Open edX Cloud Reference Architecture

Hi all,
I would like to start a discussion about a reference architecture of cloud services to host a production implementation of Open edX.

May it be a starting point of an OEP?

Using Tutor, it is clear that this cannot be achieved with a local installation. Instead, we need to use Kubernetes to deploy in a cluster in the cloud.

First of all, we want the infrastructure to be:

  • resilient:
    – if a pod stops responding, a new pod should be recreated in the same or another node
    – if a node is down, the lost pods should be recreated in other nodes, and a new node should be created
    – The nodes should be able to be located in multiple availability zones (AZ). If an AZ is lost, all the lost resources should be recreated in another.
  • scalable:
    – if a pod is consuming over a threshold of resources (cpu, memory, network), a new pod should be created and load should be balanced between them
    – if there is no more room in the existing nodes for new pods, a new node should be launched
    – scalability should work up (grow) and down (shrink when demand slows down)
  • secure
    – implement security measures to protect the application and data safe from potential attacks

In particular for Open edX, we also want it to:

  • allow multiple instances of Open edX in the same infrastructure
  • optimize resources as much as possible in order to reduce operational costs.
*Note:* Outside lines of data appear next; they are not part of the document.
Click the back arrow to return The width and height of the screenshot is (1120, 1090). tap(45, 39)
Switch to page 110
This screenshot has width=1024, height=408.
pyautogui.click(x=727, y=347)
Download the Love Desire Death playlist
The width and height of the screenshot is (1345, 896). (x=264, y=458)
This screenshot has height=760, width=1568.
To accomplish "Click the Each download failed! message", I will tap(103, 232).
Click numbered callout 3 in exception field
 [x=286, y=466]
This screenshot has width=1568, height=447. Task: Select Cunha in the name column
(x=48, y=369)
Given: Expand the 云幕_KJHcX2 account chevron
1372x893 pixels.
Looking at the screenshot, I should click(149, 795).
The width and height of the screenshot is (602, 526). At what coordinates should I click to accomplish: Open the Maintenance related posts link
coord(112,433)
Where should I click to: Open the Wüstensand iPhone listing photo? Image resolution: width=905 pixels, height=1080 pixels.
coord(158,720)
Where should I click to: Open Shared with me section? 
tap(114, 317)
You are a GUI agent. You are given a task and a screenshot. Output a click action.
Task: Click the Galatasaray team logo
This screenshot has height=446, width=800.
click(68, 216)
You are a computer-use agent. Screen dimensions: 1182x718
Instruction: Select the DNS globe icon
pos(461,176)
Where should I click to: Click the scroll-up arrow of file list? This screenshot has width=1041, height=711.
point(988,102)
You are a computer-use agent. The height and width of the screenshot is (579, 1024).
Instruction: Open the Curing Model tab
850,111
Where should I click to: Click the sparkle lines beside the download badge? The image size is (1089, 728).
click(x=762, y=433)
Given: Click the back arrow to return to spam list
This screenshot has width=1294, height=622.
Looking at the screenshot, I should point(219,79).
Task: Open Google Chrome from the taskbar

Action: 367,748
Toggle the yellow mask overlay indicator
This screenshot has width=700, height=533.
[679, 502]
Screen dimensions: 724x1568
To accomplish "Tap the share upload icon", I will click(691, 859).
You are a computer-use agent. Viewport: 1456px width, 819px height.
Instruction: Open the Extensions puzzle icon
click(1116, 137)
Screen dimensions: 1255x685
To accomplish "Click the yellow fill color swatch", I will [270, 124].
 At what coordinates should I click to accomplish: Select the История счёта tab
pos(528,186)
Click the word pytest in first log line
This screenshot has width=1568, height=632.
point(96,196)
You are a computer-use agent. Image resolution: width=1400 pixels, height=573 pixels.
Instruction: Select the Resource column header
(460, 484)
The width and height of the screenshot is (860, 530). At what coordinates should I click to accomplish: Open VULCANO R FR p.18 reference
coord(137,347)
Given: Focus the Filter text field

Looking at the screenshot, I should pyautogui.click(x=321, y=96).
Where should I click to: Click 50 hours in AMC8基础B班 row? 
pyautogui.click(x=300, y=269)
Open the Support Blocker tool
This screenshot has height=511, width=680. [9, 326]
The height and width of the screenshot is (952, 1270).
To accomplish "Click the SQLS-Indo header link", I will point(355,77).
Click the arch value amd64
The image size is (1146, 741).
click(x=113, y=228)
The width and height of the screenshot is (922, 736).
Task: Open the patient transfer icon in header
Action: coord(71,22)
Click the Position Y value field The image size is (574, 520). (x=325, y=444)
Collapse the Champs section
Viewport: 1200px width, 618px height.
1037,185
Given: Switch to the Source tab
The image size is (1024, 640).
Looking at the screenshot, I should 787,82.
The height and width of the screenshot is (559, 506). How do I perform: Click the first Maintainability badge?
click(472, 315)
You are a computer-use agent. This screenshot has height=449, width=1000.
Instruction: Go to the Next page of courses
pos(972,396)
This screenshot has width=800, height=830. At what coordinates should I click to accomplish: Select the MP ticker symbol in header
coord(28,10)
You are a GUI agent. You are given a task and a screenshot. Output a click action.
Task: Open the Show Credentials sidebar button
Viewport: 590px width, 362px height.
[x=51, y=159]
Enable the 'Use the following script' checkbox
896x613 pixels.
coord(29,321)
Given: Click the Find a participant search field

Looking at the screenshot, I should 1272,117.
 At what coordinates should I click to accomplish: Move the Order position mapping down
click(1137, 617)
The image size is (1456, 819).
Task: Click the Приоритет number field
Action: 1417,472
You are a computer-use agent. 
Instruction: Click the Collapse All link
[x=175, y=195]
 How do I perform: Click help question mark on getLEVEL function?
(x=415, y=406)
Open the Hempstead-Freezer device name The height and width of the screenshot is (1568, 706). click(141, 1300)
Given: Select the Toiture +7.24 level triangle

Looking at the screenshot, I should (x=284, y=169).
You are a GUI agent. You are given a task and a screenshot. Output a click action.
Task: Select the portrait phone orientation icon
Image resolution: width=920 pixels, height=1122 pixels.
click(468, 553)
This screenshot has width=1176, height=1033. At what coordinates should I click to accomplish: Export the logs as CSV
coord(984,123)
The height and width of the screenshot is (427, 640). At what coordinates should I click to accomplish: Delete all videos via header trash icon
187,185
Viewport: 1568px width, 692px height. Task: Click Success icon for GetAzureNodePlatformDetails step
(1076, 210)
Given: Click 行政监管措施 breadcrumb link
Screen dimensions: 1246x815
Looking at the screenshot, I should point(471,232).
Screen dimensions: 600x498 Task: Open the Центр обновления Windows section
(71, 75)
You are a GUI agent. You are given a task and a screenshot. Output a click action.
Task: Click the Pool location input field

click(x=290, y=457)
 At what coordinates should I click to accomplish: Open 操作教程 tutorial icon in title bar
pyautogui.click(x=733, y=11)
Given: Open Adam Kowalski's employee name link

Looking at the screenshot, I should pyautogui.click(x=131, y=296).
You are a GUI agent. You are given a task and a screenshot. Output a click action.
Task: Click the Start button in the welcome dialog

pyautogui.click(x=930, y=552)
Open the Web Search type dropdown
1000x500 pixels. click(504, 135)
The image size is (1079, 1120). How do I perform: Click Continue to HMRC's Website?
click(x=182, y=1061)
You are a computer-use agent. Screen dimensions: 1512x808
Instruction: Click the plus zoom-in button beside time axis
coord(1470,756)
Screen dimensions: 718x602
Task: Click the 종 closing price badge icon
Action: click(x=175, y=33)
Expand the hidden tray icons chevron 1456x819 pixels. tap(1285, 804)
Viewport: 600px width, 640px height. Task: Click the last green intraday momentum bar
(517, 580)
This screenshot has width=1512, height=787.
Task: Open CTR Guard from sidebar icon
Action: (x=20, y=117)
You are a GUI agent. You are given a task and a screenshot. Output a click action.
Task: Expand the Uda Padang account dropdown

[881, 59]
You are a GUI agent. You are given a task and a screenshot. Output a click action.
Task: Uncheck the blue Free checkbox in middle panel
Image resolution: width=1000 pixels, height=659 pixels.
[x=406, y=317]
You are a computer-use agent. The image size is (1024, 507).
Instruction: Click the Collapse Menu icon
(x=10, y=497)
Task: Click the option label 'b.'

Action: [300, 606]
We have been working on this reference architecture diagram. It was prepared for AWS, but the concepts can be extended to any cloud provider.

Contributions are welcome! If anyone wants to collaborate with this diagram, let me know and I can let you access. It was created in Lucidchart.

References:

  1. All resources are contained within a dedicated VPC, across three availability zones. There are three types of subnets: one public for Internet access and bastion host and two privates: one for applications and another for databases.
  2. Route53 is used to point all external domains to internal addresses.
  3. CloudFront serves static assets for higher performance.
  4. The ingress is protected with a web application firewall
  5. Only the bastion host is exposed directly to Internet. Administration access to any other services can only be done from this host. To access the bastion host we use Systems Manager’s Session Manager.
  6. The core services (LMS, CMS and forum) are implemented in a Kubernetes cluster in EKS, one namespace per instance. The nodes span all the AZs in an ASG and the ingress is controlled by a load balancer. The images are stored in ECR. All secrets are retrieved at deployment time from AWS Secrets Manager
  7. The Redis services is implemented in AWS ElastiCache for Redis. We use a Redis DB for each namespace.
  8. AWS OpenSearch (formerly ElasticSearch) is the search engine.
  9. The relational database is implemented using RDS Aurora for MySQL. The cluster can have replicas in each AZ. We use one database for each namespace in the same RDS cluster.
  10. MongoDB is implemented using the AWS MongoDB quickstart template in three AZs. We use one database for each namespace in the same cluster.
  11. Emails are sent by the LMS using AWS SES
  12. Static assets are stored in an S3 bucket. We have one bucket per namespace.
4 Likes

this covers most of your 12 points: https://github.com/lpm0073/cookiecutter-openedx-devops

note the following:

  • on point 4, there are actually a variety of firewall protections. the cookiecutter creates somewhere around 10 security groups and IAM roles
  • on point 10, the AWS DynamoDB (hosted MongoDB) service has compatibility problems. i had to back away from using this

there are several other things the Cookiecutter does, such as install hastexo’s experimental backup plugin, credentials plugins, MFE plugin, and so on.

@Andres.Aulasneo This is very nice, thanks for sharing!

@gabor We should probably do a similar Diagram for grove in READMEs in the aws-provider and digitalocean-provider folders - I think it would be helpful. Our approach is overall fairly similar, but maybe a little less sophisticated and with minor changes like we use Atlas for MongoDB and let Tutor deploy Redis.

Actually we didn’t implement the firewall yet… I still have to redefine the ELB / ALB issue.

Regarding MongoDB, as you said DynamoDB has compatibility issues, as well as DocumentDB. Instead we use a MongoDB quickstart template that worked very well so far.